I shared those fears in not quite so many extreme terms with Dr. Ashley Solomon, executive clinical director of the Eating Recovery Center in Ohio, who challenged me to think back on all the times I’d felt like I did something “wrong” or “bad” when it came to eating and/or working out. 

“If you think about your relationship with your body as being similar to any other relationship that you have, the way you build a relationship is you’re able to show each other over time that you can be relied on,” Solomon said. “With a friend, I might have forgotten to call you one night, but you know I’ll talk to you next week or whenever ― it’s not like I’m suddenly never going to call you again.”

How does that relate to having more faith in your body? “If you think about it that way, of having that trust in your body, the best thing you can do is build on that experience,” she said. “OK, you didn’t work out yesterday, but you will today. Then next week, when you’re thinking back on it, you can look back and build on that experience. But if we are anxious every time and get ourselves really concerned, then it undermines that trust.” 

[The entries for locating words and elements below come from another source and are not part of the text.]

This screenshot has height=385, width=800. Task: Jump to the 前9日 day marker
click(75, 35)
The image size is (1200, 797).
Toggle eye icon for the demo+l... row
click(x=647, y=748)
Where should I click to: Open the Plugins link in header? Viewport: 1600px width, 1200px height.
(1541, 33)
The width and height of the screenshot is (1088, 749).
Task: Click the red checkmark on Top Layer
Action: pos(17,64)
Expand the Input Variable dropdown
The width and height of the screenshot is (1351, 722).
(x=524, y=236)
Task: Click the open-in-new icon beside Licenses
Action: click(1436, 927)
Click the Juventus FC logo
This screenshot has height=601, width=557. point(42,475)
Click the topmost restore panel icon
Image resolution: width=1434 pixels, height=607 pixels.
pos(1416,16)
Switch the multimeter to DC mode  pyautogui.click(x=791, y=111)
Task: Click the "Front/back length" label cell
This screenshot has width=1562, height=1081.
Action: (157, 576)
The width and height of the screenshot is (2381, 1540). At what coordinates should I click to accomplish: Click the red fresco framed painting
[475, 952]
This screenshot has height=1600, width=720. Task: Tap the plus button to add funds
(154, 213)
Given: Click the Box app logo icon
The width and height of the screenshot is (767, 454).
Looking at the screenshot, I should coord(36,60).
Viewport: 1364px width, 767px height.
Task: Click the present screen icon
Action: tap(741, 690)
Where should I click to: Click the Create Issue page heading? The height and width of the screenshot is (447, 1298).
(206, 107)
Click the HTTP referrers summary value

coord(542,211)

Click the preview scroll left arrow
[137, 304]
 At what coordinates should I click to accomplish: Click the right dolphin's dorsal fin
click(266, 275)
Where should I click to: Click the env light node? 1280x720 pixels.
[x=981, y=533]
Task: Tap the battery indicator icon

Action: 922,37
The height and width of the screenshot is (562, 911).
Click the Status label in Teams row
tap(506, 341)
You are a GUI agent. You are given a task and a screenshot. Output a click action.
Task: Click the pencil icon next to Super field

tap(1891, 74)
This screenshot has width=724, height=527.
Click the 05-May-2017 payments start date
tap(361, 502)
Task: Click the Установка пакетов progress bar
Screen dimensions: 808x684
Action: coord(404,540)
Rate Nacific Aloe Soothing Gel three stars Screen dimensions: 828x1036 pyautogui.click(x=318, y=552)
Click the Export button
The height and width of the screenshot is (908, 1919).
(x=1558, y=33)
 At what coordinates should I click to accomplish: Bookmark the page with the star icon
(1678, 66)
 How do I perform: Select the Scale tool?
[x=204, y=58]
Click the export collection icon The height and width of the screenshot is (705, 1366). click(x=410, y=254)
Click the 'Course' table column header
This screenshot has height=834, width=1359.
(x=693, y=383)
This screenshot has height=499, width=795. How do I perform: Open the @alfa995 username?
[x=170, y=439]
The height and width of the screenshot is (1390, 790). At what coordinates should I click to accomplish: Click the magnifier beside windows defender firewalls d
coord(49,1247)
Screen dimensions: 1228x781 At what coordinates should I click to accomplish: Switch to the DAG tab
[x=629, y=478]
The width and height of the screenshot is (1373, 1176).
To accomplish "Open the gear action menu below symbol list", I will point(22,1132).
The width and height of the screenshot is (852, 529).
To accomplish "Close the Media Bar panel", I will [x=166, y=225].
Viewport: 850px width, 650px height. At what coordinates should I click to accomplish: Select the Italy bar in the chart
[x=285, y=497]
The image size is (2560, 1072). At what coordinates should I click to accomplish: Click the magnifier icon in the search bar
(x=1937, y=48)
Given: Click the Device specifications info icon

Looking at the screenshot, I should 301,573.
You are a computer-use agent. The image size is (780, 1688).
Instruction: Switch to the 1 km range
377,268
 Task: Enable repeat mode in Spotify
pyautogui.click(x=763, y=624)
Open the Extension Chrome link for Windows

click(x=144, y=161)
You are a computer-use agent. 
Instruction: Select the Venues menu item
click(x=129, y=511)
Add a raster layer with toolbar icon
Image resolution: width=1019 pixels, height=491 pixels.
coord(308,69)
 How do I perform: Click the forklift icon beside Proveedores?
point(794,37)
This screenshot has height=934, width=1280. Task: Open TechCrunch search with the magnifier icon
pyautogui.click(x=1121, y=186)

I could have used those words of wisdom at the movies with my grandmother, a woman so consumed with her own weight (and mine) that she prefers to ingest cigarettes than sit-down dinners. I wanted popcorn and a soda, and despite thinking naively that I had no qualms about that, neither of us could shut up about who had eaten more of the popcorn or about how we “shouldn’t have eaten it.”

Can you smell the deep-rooted family issues masked with artificial butter from there?

I’ve long preached to friends and family how problematic it is to call food or our behavior surrounding food “good” and “bad.” And, yet again, I have trouble practicing what I preach. Solomon said perhaps that might not be the best approach.

“What our research tells us is that we can’t necessarily eliminate thoughts,” she said. “It’s like if you say, ‘Don’t think of a purple elephant,’ that’s the first thing you’re going to think of. It’s useless to say don’t think of food as bad or good, but it’s more about noticing it, starting to become aware of what it sounds like and giving it attention. If we start to much more subtly bring kindness and awareness to some of those processes and just sort of being gentle with our experiences, we can bring to our attention how our mind is working so it’s not automatic and compulsive.”

So, then, it seemed like my little experiment was actually a good idea. Acknowledging that there is guilt is OK, but giving yourself a break and coming from a positive place can help shift the behavior and hopefully, eventually, the attitude toward food in general. 

I ate a cheeseburger last night and felt “better” about it after I worked out this morning ― another behavior that comes naturally to me. Solomon says that we have to “undo” feeling that we can’t just have enjoyment ― in the form of cheeseburgers or otherwise ― without earning it. And I still feel like I’ve accomplished something every time I walk by those M&Ms without taking a handful. It’s not a perfect fix, but in noticing the patterns, perhaps there is a chance for change. 

And, just for the record, if you’re feeling any kind of way about food, remember you’re not alone. “It’s a rare person who can say they have a totally healthy relationship with food,” Solomon said. “It’s an evolution and a process.”